PASSAGE
---*---

Accordingly, the chart below shows the optimal industry percentage allocations of the portfolio for various workers, depending on what industry they’re working in (again based on French’s 12 industry classifications). As with the asset class allocations, the chart reveals that the optimal industry allocations of portfolios can vary significantly depending on the worker’s industry, with manufacturing, utilities, government, and healthcare showing the most significant differences from a neutral (job-agnostic) portfolio design.
Notably, the results suggest that certain industries have no useful portfolio diversification value at all, relative to the risk already contained in the worker’s industry employment. The optimal allocation to the Money (financial services), Durable, and Manufacturing industries is 0% across the board for workers in all industries, and the optimal allocation for the business equipment sector is 0% for most industries as well.
On the other hand, notably these industries also had optimal allocations of 0% when ignoring the worker’s industry altogether (shown in the last line of the chart labeled “non-Total Wealth” allocations), suggesting that these sectors aren’t ‘uniquely’ bad for workers but simply not additive to portfolios in the first place (and don’t become additive to most portfolios even after the risks introduced by accounting for human capital exposure).
Is The Future Of Portfolio Construction A Job/Industry-Specific Endeavor?
While historically most financial advisors have not even shown a client’s human capital on his/her personal balance sheet, the reality is that for most accumulators, human capital really is their biggest asset, often trumping the size of the financial portfolio by a factor of 2X, 5X, or 10X or more! Which implies that effective asset allocation of the entire household balance sheet really should take that enormous asset into account, and adjust the portfolio accordingly, at least for workers still in the accumulation phase (for retirees, whose human capital has declined to zero, a portfolio-only allocation is more appropriate, although perhaps could still be adjusted to account for the significant asset value of illiquid income streams like Social Security benefits).
Thus, while some might argue with the particular selection of industries and data used in the Morningstar paper (which relied on the Kenneth French 12-industry data series, rather than the more-commonly-used-for-portfolios 10 sectors classification), or the nature of how the Morningstar authors optimized portfolios (which excluded some sectors like Financials and Durables that are commonly held as a baseline in most portfolios), the fundamental point remains that human capital really does have significant value, significant risk, and a significant relationship to the risk/return characteristics of the rest of the portfolio. Which represents an opportunity to diversify against those risks.
So how might this approach look in practice? A starting point would be to reduce a client’s U.S. sector/industry exposure based on the industry in which he/she works (e.g., less in Utilities for someone who works in the utilities sector, less in Technology for someone who works in the tech sector, less in REITs for someone who already works in real estate), along with adjusting cap-weighted exposures as well (e.g., more in small-cap for someone who works for a large-cap company, and less in small-cap for someone who already works in a small business environment). The point here is not that working for a small business means you are already capturing the “small cap premium” for stocks, but simply that the factors that impact small cap stocks (most notably, the economic cycle, to which small cap stocks have a higher beta) are also more likely to impact the job, too. In other words, a growth cycle is more likely to benefit both at the same time, and severe recession is likely to hit both, hard, at the same time, which is the antithesis of good diversification!

---*---

SUPPLIED MATERIAL
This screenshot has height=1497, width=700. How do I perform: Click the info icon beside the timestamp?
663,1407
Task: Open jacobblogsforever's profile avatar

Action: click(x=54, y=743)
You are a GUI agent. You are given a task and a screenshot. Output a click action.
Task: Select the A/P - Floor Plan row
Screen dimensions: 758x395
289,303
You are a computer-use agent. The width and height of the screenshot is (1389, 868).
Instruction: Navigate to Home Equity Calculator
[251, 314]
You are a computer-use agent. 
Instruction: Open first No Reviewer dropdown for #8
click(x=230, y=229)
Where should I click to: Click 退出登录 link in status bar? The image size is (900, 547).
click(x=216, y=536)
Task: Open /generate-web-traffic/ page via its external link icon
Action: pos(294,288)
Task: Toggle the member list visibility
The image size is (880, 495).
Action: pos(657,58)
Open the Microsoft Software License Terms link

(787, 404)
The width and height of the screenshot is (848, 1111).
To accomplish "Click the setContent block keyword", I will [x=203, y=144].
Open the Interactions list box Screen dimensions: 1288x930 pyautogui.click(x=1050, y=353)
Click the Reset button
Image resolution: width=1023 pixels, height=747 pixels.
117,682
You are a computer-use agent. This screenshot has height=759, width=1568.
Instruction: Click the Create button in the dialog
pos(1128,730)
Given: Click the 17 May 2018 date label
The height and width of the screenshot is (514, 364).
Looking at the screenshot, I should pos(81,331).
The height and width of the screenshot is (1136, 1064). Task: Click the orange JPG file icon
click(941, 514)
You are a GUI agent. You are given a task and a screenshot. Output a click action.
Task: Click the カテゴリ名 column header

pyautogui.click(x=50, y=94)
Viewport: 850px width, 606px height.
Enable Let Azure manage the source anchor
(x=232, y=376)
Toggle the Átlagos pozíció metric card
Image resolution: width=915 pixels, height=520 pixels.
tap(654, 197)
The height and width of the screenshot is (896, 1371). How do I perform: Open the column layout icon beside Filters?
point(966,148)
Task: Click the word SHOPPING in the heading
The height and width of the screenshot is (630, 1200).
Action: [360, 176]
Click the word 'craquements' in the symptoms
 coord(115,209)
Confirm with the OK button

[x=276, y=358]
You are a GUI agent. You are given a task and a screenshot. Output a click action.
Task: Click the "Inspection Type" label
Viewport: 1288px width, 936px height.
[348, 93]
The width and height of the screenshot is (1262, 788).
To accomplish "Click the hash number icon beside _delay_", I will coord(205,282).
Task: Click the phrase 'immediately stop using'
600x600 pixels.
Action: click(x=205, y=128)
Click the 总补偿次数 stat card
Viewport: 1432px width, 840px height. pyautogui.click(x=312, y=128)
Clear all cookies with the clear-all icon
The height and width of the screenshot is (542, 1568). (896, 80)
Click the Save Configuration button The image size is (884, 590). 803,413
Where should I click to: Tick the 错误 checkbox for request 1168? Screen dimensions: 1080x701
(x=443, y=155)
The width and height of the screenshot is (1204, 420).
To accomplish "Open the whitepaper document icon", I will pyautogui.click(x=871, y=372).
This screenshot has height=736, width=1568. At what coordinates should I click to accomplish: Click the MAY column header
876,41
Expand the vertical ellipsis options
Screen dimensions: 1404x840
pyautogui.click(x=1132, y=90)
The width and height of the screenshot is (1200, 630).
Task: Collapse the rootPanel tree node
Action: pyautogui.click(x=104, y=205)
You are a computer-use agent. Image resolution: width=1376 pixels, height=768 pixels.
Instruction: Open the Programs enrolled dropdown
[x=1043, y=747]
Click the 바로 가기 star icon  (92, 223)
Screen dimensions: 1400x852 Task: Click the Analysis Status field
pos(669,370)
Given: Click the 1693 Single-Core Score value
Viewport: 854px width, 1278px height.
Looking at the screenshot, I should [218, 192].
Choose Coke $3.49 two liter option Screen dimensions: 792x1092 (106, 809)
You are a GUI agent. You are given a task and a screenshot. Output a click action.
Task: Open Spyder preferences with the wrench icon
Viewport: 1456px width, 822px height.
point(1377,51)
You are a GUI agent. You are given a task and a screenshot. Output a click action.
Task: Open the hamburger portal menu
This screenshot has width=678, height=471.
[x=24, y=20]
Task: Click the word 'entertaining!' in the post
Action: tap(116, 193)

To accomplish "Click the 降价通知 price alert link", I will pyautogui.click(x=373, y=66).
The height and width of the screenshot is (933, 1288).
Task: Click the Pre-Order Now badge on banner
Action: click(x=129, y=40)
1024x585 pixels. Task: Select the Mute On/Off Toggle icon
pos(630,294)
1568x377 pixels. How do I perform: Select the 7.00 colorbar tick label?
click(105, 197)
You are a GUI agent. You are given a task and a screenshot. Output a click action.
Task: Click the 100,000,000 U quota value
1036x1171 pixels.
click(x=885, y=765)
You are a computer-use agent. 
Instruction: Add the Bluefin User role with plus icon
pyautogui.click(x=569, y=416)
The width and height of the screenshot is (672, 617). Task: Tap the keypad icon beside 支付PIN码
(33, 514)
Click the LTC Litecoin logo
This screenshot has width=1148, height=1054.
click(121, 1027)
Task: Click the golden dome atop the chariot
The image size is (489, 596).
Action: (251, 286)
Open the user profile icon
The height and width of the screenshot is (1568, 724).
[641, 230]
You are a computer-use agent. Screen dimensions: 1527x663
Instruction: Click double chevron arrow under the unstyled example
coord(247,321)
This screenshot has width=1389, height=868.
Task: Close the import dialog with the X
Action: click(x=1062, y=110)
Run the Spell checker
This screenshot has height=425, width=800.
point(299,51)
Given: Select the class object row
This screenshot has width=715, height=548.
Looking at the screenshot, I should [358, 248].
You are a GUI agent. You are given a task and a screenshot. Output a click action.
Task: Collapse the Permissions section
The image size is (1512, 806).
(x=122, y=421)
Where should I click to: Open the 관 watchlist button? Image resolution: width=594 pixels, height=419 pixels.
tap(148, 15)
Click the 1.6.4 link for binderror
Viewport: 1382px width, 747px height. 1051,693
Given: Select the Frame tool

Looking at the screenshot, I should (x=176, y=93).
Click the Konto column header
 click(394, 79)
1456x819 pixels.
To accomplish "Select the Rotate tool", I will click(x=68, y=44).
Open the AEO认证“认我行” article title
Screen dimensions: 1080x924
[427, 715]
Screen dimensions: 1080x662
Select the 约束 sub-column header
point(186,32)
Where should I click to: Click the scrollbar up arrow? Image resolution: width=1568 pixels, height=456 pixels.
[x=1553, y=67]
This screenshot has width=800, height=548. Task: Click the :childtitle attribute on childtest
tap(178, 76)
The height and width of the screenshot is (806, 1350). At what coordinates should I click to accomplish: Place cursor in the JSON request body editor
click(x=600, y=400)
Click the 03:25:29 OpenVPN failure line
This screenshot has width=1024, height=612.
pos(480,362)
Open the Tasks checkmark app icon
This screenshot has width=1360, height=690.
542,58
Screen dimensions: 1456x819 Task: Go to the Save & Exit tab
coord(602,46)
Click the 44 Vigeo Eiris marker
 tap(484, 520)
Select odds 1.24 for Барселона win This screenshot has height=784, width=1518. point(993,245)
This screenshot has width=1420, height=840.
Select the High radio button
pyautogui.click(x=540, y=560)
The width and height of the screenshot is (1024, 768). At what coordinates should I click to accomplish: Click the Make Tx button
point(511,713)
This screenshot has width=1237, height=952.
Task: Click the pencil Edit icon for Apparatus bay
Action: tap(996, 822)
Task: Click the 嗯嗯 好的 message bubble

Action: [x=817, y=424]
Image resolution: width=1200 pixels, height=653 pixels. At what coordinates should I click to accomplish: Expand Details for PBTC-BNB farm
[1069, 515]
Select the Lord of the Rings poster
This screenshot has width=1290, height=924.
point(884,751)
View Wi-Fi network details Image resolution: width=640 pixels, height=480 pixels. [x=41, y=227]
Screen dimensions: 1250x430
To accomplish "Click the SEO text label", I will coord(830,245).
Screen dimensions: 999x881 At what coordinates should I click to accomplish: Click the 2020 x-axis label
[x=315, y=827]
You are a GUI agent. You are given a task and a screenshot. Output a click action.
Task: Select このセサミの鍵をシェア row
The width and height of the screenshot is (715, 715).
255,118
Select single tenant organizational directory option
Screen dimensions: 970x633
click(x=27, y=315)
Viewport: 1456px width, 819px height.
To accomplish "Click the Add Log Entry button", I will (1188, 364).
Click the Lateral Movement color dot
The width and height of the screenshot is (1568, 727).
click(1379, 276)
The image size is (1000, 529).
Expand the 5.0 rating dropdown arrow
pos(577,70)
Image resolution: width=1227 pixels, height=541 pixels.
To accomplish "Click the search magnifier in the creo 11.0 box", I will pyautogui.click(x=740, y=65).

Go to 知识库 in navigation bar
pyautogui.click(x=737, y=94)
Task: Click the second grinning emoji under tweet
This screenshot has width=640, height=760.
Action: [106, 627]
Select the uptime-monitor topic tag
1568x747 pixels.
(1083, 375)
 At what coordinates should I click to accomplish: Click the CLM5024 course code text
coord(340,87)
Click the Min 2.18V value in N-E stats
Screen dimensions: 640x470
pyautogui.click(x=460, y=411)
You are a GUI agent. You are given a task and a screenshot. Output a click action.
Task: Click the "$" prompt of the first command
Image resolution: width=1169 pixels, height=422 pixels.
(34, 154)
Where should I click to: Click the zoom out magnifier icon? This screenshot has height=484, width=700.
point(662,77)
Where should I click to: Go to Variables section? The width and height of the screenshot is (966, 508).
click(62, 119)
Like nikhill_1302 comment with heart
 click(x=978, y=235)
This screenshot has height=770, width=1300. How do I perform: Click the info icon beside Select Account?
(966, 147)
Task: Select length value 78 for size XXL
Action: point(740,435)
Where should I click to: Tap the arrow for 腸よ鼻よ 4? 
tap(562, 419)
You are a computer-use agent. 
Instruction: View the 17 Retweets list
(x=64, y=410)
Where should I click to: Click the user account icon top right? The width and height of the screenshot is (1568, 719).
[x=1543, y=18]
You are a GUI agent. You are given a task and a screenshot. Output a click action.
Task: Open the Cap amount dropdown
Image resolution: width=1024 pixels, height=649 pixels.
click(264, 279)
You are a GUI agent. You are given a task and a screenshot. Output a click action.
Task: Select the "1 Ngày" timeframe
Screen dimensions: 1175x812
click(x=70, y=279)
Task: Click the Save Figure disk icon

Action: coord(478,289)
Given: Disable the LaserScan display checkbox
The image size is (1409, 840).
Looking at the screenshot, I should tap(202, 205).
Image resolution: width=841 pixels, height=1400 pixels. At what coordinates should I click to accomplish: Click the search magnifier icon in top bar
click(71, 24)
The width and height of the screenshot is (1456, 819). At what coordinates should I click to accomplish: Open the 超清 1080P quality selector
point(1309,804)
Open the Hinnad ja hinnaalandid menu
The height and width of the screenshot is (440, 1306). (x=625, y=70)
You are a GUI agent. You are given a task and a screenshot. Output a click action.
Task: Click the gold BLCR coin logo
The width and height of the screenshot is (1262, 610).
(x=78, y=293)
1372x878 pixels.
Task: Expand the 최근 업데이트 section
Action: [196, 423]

---*---

WHAT YOU WILL DO
A) In the passage on human capital and portfolio allocation, which industries have an optimal allocation of 0% for workers in every industry?
B) Write the next part of the passage on human capital and portfolio allocation, picking up after its final sentence.
The entries have no connection to the passage on human capital and portfolio allocation.

PER-TASK ANSWERS
A) The Money (financial services), Durable, and Manufacturing industries.

B)
Diversifying As A Financial Advisor
Notably, this approach to portfolio construction is ironic, as it is especially relevant for financial advisors themselves, whose job outcomes are especially exposed to, and correlated with, the economy and the stock market. In other words, when a recession occurs and a bear market emerges, it’s a hit to everything from your job prospects as a financial advisor to the profits of your advisory firm. And of course, for advisory firm owners, the situation is even more extreme, as the value of the firm itself – valued as a multiple of profits or free cash flow – is correlated to the markets as well, but is even more volatile!
In turn, this implies that advisors who are still working and own an advisory firm should be especially conservative with their own portfolios, dialing down equity exposure (and especially the Financial sector exposure), maintaining a larger cash allocation and/or emergency reserves, and more aggressively paying down any debt on the personal balance sheet that creates personal financial leverage. (In point of fact, this is actually how I manage my own personal financial planning for retirement!)
Risk Tolerance, Behavioral Finance, And Other Psychological Barriers
One important caveat to the approach of investing and diversifying financial capital around human capital is that it can lead to portfolio allocations that, when viewed in isolation, may feel ‘extreme’ or ‘distorted’ to the investor.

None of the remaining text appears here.